Osttimor wird uns noch lang im Gedächtnis bleiben. Das Land ist sehr faszinierend, bietet wunderschöne Natur und kommt mit offenen und gelassenen Menschen daher. Wir waren bestimmt nicht das letzte Mal dort. Nun haben wir einen ganzen Monat Bali vor uns und können mal ohne Einpacken, Umziehen, Rumreisen und Bett wechseln die Zeit an einem Ort genießen. Außerdem bekommen wir bald Besuch!

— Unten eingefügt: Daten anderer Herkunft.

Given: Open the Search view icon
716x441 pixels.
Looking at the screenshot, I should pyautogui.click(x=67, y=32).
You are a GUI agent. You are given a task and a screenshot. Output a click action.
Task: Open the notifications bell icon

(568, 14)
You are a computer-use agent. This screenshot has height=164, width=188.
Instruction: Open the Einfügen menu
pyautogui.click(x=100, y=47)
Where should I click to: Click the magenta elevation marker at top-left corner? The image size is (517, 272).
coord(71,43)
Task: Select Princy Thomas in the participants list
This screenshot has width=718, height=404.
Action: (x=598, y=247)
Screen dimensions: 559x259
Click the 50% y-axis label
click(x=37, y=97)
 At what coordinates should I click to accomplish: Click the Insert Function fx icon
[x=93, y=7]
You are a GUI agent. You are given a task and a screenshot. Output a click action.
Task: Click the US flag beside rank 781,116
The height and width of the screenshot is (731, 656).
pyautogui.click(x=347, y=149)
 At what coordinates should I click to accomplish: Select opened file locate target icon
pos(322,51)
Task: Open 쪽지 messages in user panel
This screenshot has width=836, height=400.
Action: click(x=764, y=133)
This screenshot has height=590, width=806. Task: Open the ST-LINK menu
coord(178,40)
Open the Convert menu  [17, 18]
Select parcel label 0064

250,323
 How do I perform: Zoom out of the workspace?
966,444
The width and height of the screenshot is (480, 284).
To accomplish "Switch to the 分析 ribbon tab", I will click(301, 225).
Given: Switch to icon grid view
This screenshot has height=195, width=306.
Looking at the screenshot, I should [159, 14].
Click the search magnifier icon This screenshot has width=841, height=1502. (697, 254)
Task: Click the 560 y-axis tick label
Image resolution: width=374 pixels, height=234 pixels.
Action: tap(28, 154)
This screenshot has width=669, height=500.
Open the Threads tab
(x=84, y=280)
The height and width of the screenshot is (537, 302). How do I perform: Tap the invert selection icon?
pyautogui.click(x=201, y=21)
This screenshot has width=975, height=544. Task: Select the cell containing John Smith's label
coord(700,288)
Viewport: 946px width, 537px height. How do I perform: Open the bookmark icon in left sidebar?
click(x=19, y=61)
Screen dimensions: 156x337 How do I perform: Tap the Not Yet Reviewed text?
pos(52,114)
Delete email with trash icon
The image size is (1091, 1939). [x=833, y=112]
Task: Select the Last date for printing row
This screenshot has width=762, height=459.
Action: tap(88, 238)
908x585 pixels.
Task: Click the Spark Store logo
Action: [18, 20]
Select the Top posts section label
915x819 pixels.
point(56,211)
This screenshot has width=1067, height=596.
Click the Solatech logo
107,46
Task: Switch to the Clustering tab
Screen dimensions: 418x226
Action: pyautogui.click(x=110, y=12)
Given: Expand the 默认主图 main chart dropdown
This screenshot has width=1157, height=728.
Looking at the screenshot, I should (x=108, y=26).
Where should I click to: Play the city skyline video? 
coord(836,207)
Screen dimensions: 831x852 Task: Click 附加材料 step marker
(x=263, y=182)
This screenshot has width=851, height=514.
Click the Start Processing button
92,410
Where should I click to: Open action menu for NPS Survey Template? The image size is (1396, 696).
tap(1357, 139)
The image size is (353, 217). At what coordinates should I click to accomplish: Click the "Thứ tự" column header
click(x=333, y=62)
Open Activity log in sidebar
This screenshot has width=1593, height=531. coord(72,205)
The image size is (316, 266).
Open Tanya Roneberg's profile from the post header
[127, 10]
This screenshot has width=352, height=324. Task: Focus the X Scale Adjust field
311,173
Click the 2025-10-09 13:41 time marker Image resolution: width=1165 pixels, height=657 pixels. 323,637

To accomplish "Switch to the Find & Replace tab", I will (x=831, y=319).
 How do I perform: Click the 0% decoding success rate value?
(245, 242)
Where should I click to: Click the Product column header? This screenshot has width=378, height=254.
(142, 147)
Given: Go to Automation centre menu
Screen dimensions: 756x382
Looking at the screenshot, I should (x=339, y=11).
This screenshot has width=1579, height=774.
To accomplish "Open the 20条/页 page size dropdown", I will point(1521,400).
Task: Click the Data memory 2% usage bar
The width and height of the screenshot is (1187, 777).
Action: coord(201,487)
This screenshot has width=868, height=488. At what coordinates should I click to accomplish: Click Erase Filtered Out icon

7 Kommentare. Hinterlasse eine Antwort
Steile Berge, das endlose blaue Meer und ordentliche Vegetation, eine bessere Kombination kann es nicht geben. Hoffentlich kriegt das hier in Europa niemand mit, damit es so idyllisch und touristenleer bleibt! Viel Spaß weiterhin, Samuel
Oh ja, das hört sich gut an. Osttimor ist eines der wenigen Länder, das touristisch noch relativ unentdeckt ist. Mal sehen, was die nächsten Jahre für das Land so bringen, es gibt ja auch jede Menge ausländische Organisationen und Programme, die Entwicklungszusammenarbeit leisten…ob das immer der beste Weg ist, sei dahingestellt. Vielleicht haben wir in zwanzig Jahren oder so nochmal die Chance, Osttimor erneut zu besuchen und zu sehen, wie es sich verändert hat. Das wäre wahnsinnig interessant. Sonnige Grüße von der Insel 🙂
Am besten, ihr macht die gleiche Reise in 20 Jahren noch einmal. Dann könnt ihr bei allem sehen, wie es sich verändert hat. Aber wahrscheinlich ist euch das trotzdem zu langweilig und ihr sucht lieber eine neue Route durch Länder, in denen ihr bisher noch nicht wart, zum Beispiel Französisch-Guayana, Polynesien, Dschibuti oder Rheinland-Pfalz…
Das wäre eine spannende Sache! Die andere Route klingt aber auch nicht schlecht:) Mal sehen, was in 20 Jahren so geht!
Wenn Ihr wieder nach Osttimor fahrt, nehmt mich mit! Das Meer sieht heeeerrrrrlich aus!
In 20 Jahren bin ich schon zu klapprig, geht es auch eher?
Liebste Grüße und viel Spaß mit Nötzis, nun seid Ihr ja schon 5 von der Sorte…!
Eure Mutsch
Da brauchst du doch nicht auf uns zu warten, Badesachen eingepackt und los!:)
Vielleicht treffen wir uns ja unter Wasser;)
Danke, es regnet leider momentan den ganzen Tag…Gruß in die Heimat!
Klingt schon gut,dieser Ostzippel Indonesiens, verrückte Leute dort,was? De Busfahrer.
Weiterhin schönen Urlaub! Zeigt dem Bubi mal, wie gekocht wird(woanders)!